RECORDS FOR THIS EXERCISE
== Segment start ==
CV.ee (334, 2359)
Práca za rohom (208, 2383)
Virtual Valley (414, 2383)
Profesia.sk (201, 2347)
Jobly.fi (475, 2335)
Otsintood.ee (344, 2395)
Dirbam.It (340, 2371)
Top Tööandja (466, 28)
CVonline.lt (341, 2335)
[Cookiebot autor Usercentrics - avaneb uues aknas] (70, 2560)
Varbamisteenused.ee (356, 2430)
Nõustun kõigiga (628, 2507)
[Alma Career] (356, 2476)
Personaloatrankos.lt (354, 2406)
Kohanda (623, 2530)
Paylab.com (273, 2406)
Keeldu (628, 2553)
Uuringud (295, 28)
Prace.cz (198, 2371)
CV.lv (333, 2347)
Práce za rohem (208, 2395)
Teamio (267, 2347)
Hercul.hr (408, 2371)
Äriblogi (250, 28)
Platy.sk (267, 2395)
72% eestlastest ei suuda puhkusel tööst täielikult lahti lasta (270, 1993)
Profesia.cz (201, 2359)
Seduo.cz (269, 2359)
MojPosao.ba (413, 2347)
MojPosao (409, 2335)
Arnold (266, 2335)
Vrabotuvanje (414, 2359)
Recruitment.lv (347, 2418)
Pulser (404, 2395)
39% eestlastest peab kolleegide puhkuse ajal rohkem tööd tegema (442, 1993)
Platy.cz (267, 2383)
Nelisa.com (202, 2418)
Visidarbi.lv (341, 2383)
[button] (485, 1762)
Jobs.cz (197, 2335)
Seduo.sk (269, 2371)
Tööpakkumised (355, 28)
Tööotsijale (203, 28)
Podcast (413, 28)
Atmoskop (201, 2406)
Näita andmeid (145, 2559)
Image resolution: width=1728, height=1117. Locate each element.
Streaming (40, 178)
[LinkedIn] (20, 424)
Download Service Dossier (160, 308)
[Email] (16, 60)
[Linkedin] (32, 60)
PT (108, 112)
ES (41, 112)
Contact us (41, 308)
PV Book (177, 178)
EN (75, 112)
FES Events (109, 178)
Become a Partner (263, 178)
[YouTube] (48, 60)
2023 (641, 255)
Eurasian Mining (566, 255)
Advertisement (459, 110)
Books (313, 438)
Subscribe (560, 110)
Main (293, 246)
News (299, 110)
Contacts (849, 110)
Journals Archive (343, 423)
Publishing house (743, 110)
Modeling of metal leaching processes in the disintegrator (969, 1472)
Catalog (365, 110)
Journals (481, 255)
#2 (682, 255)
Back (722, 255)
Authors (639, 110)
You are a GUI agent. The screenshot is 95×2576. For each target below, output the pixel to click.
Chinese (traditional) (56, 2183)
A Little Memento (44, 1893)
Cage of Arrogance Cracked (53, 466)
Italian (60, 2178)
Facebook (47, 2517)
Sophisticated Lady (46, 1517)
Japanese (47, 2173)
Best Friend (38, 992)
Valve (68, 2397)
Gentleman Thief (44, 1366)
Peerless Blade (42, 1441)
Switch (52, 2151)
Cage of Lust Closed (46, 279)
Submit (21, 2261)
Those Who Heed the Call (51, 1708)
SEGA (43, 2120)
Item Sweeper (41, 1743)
== Segment end ==
WORK TASK
Quote the entire listing above exactly.

RESULT
CV.ee (334, 2359)
Práca za rohom (208, 2383)
Virtual Valley (414, 2383)
Profesia.sk (201, 2347)
Jobly.fi (475, 2335)
Otsintood.ee (344, 2395)
Dirbam.It (340, 2371)
Top Tööandja (466, 28)
CVonline.lt (341, 2335)
[Cookiebot autor Usercentrics - avaneb uues aknas] (70, 2560)
Varbamisteenused.ee (356, 2430)
Nõustun kõigiga (628, 2507)
[Alma Career] (356, 2476)
Personaloatrankos.lt (354, 2406)
Kohanda (623, 2530)
Paylab.com (273, 2406)
Keeldu (628, 2553)
Uuringud (295, 28)
Prace.cz (198, 2371)
CV.lv (333, 2347)
Práce za rohem (208, 2395)
Teamio (267, 2347)
Hercul.hr (408, 2371)
Äriblogi (250, 28)
Platy.sk (267, 2395)
72% eestlastest ei suuda puhkusel tööst täielikult lahti lasta (270, 1993)
Profesia.cz (201, 2359)
Seduo.cz (269, 2359)
MojPosao.ba (413, 2347)
MojPosao (409, 2335)
Arnold (266, 2335)
Vrabotuvanje (414, 2359)
Recruitment.lv (347, 2418)
Pulser (404, 2395)
39% eestlastest peab kolleegide puhkuse ajal rohkem tööd tegema (442, 1993)
Platy.cz (267, 2383)
Nelisa.com (202, 2418)
Visidarbi.lv (341, 2383)
[button] (485, 1762)
Jobs.cz (197, 2335)
Seduo.sk (269, 2371)
Tööpakkumised (355, 28)
Tööotsijale (203, 28)
Podcast (413, 28)
Atmoskop (201, 2406)
Näita andmeid (145, 2559)
Image resolution: width=1728, height=1117. Locate each element.
Streaming (40, 178)
[LinkedIn] (20, 424)
Download Service Dossier (160, 308)
[Email] (16, 60)
[Linkedin] (32, 60)
PT (108, 112)
ES (41, 112)
Contact us (41, 308)
PV Book (177, 178)
EN (75, 112)
FES Events (109, 178)
Become a Partner (263, 178)
[YouTube] (48, 60)
2023 (641, 255)
Eurasian Mining (566, 255)
Advertisement (459, 110)
Books (313, 438)
Subscribe (560, 110)
Main (293, 246)
News (299, 110)
Contacts (849, 110)
Journals Archive (343, 423)
Publishing house (743, 110)
Modeling of metal leaching processes in the disintegrator (969, 1472)
Catalog (365, 110)
Journals (481, 255)
#2 (682, 255)
Back (722, 255)
Authors (639, 110)
You are a GUI agent. The screenshot is 95×2576. For each target below, output the pixel to click.
Chinese (traditional) (56, 2183)
A Little Memento (44, 1893)
Cage of Arrogance Cracked (53, 466)
Italian (60, 2178)
Facebook (47, 2517)
Sophisticated Lady (46, 1517)
Japanese (47, 2173)
Best Friend (38, 992)
Valve (68, 2397)
Gentleman Thief (44, 1366)
Peerless Blade (42, 1441)
Switch (52, 2151)
Cage of Lust Closed (46, 279)
Submit (21, 2261)
Those Who Heed the Call (51, 1708)
SEGA (43, 2120)
Item Sweeper (41, 1743)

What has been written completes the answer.